Melihat datangnya serangan tombak dan kaitan, Tiang Bu tidak gentar sama sekali. Dengan kedua tangannya ia menyambar, menangkapi ujung tombak dan sekali hentak saja orang-orang itu sudah terdorong jauh sekali. Sedangkan di darat saja mereka itu bukan apa-apa bagi Tiang Bu, apa lagi di dalam air. Tubuh dan berat badan mereka itu tidak seberapa, tentu saja dengan mudah mereka dapt dibikin kocar-kacir. Bahkan ada yang terkena pukulan dan turukan tombak sendiri, membuat mereka terapung ke permukaan air dalam keadaan terluka berat.

Para bajak Itu menjadi gentar dan tidak berani lagi menyerang, membiarkan pemuda “berjalan.jalan ” menuju ke pantai. Air makin lama makin dangkal sampai akhirnya Tiang Bu tiba di pinggir daratan yang dalamnya hanya sampai ke leher. Dengan girang ia melihat daratan di depan mata, dapat ia mengambil pernapasan. Hatinya lega. Setelah tiba di darat, ia tak usah khawatir lagi akan keroyokan musuh. Tadipun ia masih untung karena yang mengerojoknya di dalam air hanya bajak bajak dengan kepandaian biasa saja. Kalau ia bertemu dengan orang pandai di dalam air, tentu ia tak dapat melakukan perlawanan sebagai mana mestinya.

Akan tetapi, begitu ia melompat ke darat ia telah dihadang oleh seorang pesuruh Liok Kong Ji yang memegangi sebuah perahu. Pesuruh itu menjura di depan Tiang Bu lalu berkata,

"Hamba diutus oleh Liok-taihiap untuk mengganti perahu kongcu yang sudah tenggelam. Kalau kongcu hendak bertemu dengan Liok taihiap, kongcu dinanti di ujung pulau ini. Karena perjalanan melalui darat amat sukar dan khawatir kongcu, sesat jalan, maka perahu ini sengaja disediakan untuk kongcu. Dengan mendayung perahu ini sepanjang pantai terus ke sana, dalam waktu satu jam kongcu akan tiba di tempat Liok tai hiap. Demikianlah pesan taihiap, kecuali kalau kongcu sudah kapok dan takut naik perahu, kongcu persilahkan mengambil jalan darat yang lebih jauh dan sukar.”

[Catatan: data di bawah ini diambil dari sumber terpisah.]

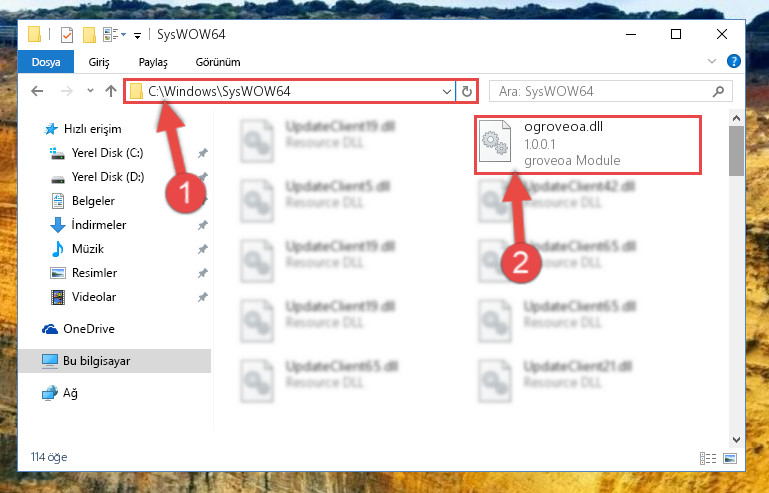
Task: Click the vertical scrollbar thumb
Action: tap(736, 151)
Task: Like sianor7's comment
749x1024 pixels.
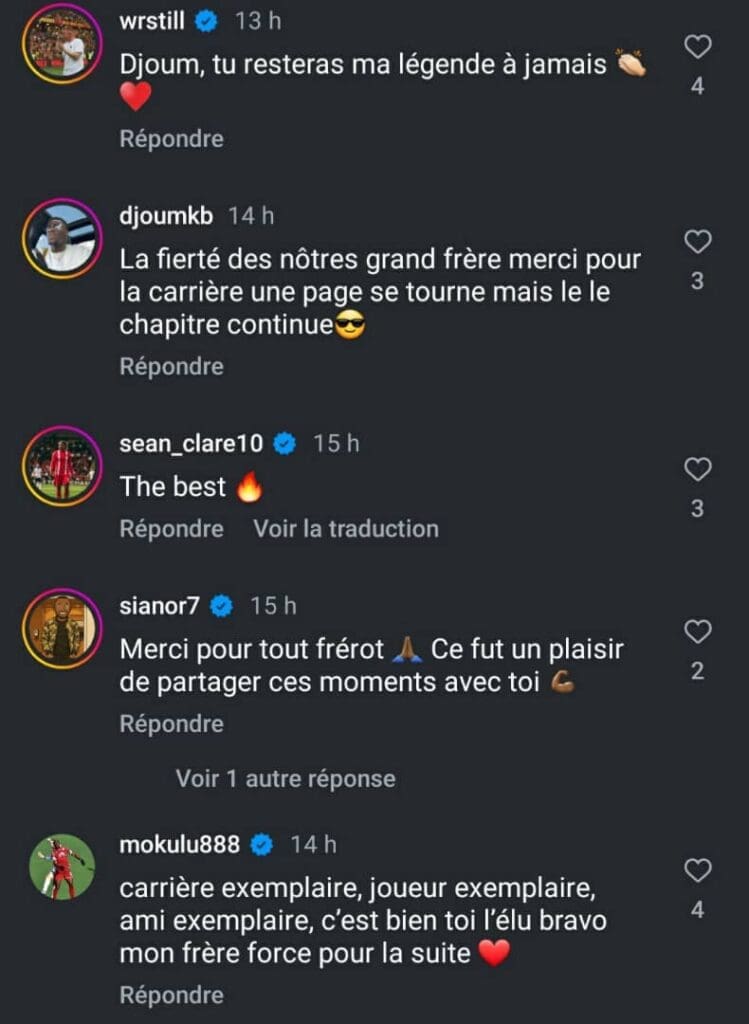Action: (697, 631)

Tiang Bu mendongkol sekali. Ia tak beleh percaya omongan seorang utusan Liok Kong Ji, akan tetapi embel-embel dalam ucapan tadi yang menyatakan bahwa kalau ia takut naik perahu ia dipersilahkan melalui darat, memanaskan perutnya. Mengapa ia harus takut?

Ia tersenyum mengejek. "Siapa sih yang takut menghadapi segala bajak tiada guna? Kalau menantangku naik ke perahu, baik. Aku akan naik perahu ini.”

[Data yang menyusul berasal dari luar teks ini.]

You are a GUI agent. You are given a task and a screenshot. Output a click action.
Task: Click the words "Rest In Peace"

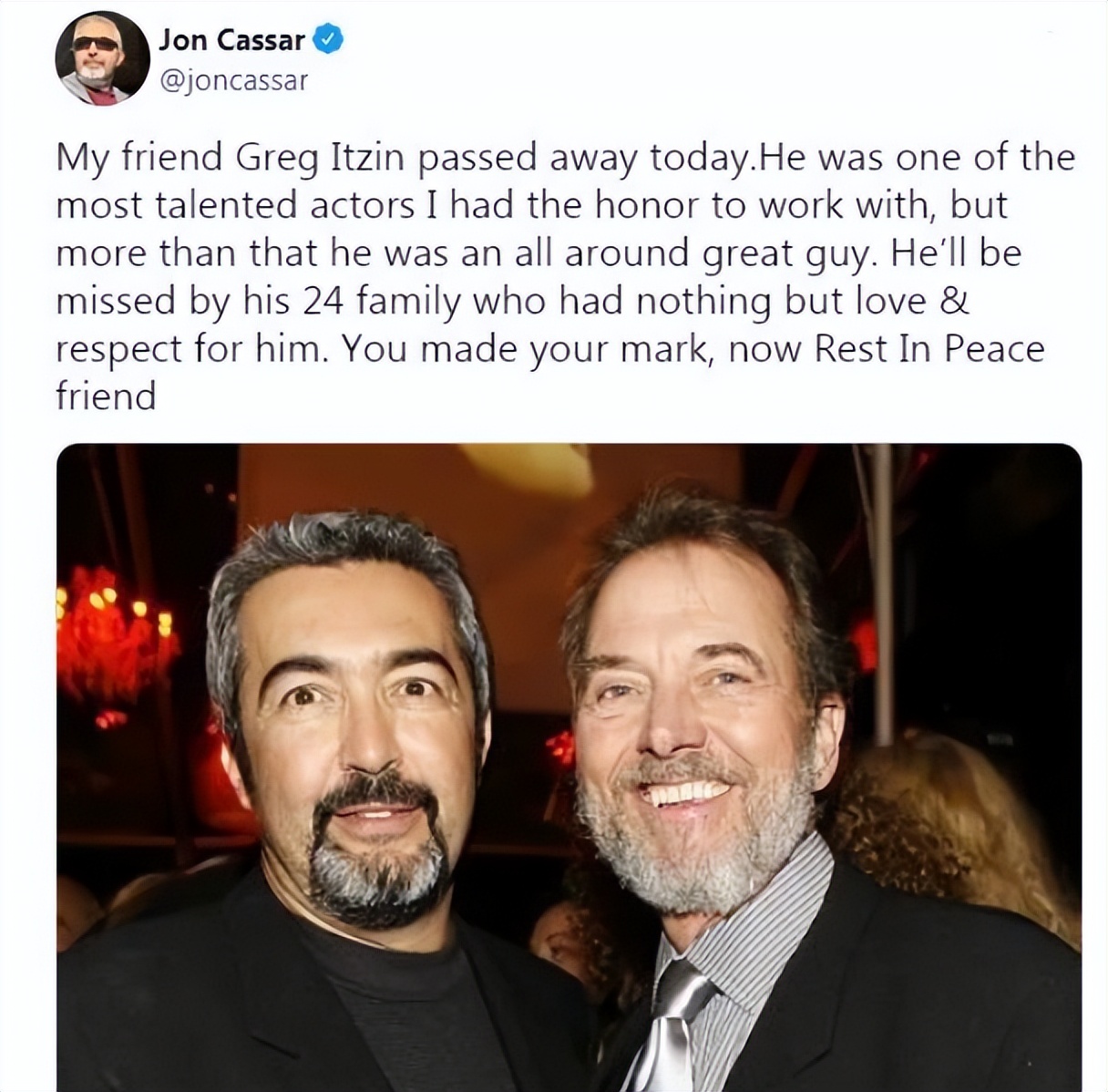click(928, 349)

Setelah berkata demikian, Tiang Bu melompat ke dalam perahu itu dan mendayung agak ke tengah. Perahu itu mungil dan enak dayungannya, maka Tiang Bu tidak mengkhawatirkan sesuatu. Dengan hati-hati akan tetapi cepat ia mendayung perahu itu. Pantai pulau selalu berada di sebelah kirinya dan ia menuju ke ujung pulau yang tadi ditunjukan oleh pesuruh yang membawa perahu.

Pantai yang tadinya berpasir berganti pantai yang terhias tetumbuhan, pohon-pohon dan batu karang. Batu-batu karang dan pohon-pohon besar berdiri di tepi pantai, tempat ini amat baiknya untuk orang bersembunyi memasang barisan pendam. Tiang Bu melirik dan ia berlaku makin hati-hati. Ia maklum sekali bahwa kalau fihak musuh hendak membokongnya, tempat inilah kiranya yang paling baik dan tepat. Ia sengaja mendekatkan perahu agak ke pinggir untuk menjaga agar ia mudah mendarat kalau sampai terjadi apa-apa.

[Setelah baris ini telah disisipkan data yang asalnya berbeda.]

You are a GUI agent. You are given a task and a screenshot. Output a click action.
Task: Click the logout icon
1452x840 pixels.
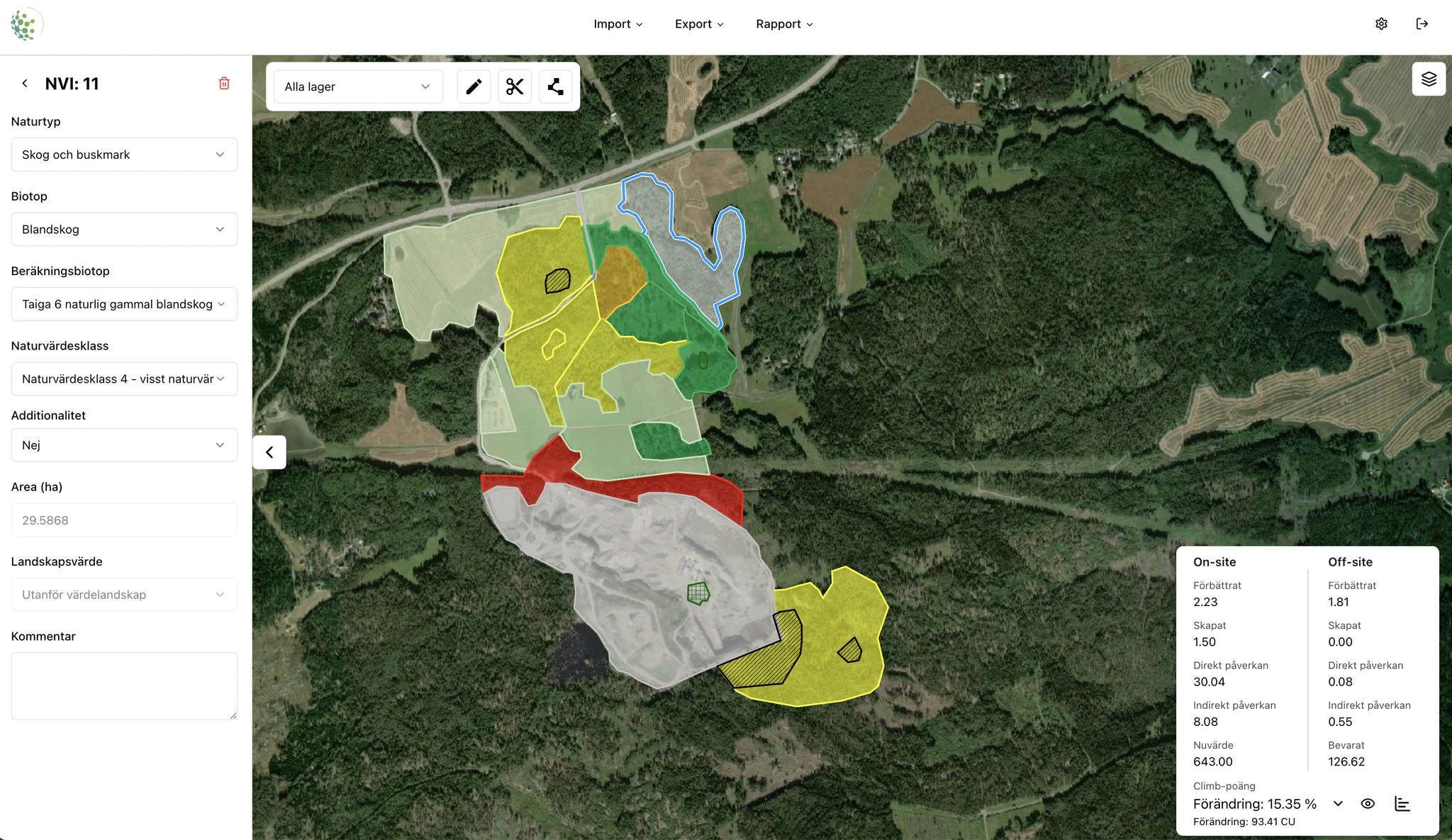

Tiang Bu sama sekali tidak tahu bahwa semenjak tadi, sepasang mata yang tajam bersinar aneh mengintainya dengan penuh kebencian. Inilah mata Liok Cui Kong yang sejak tadi sudah mengamat-amati gerak-gerik musuh besarnya. Akan tetapi hatinya terlalu pengecut untuk muncul begitu saja, maklum bahwa terhadap Tiang Bu ia tidak berdaya sedikitpun juga. Di belakangnya juga sembunyi banyak kawannya, di antaran ya Lam-thian-chit-ong akan tetapi mereka inipun tidak mau bergerak sebelum menerima tugas.

Ketika Cui Kong sedang memutar otak bagaimana harus menyerang musuhnya itu, tiba-tiba ia melihat Tiang Bu mendekatkan perahunya ke pantai. Girang sekali hati Cui Kong ia mendapat jalan untuk menyerang lawannya. Dengan pengerahan tenaga sepenuhnya, pemuda jahat ini mengangkat sebuah batu karang besar sekali dan beratnya ada lima ratus kati lebih. Ia memasang kuda- kuda, menggerakkan tangan dan tubuh dan... sekali lontar batu itu melayang jauh menuju ke depan perahu yang ditumpangi Tiang Bu!

Memang Cui Kong pintar sekali. Ia tahu bahwa perahu itu bergerak ke depan dan Tiang Bu memiliki tenaga yang luar biasa, sehingga kalau ia melontarkan batu ke arah perahu, tipis sekali kemungkinan akan mengenai perahu dengan tepat. Oleh karena itu ia sengaja membidik ke depan perahu dan memang perhitungannya tepat sekali. Batu itu besar dan berat, dilontarkan dengan tenaga lweekang yang sudah terlatih, maka luncurannya tidak kalah lajunya dengan sebatang anak panah yang terlepas dari busurnya!

Kalau diserang seperti ini di darat, tentu Tiang Bu akan memandang ringan saja, akan tetapi sekarang ia berada di atas perahu yang sedang meluncur di atas air! Namun, karena dia memang sudah siap dan waspada, ia tidak sampai kena bokong, tidak menjadi gugup. Melihat datangnya batu besar itu hendak menimpanya, Tiang Bu mendahului dengan gerakan melompat yang indah dan cepat sekali, bahkan kecepatannya melebihi kecepatan batu.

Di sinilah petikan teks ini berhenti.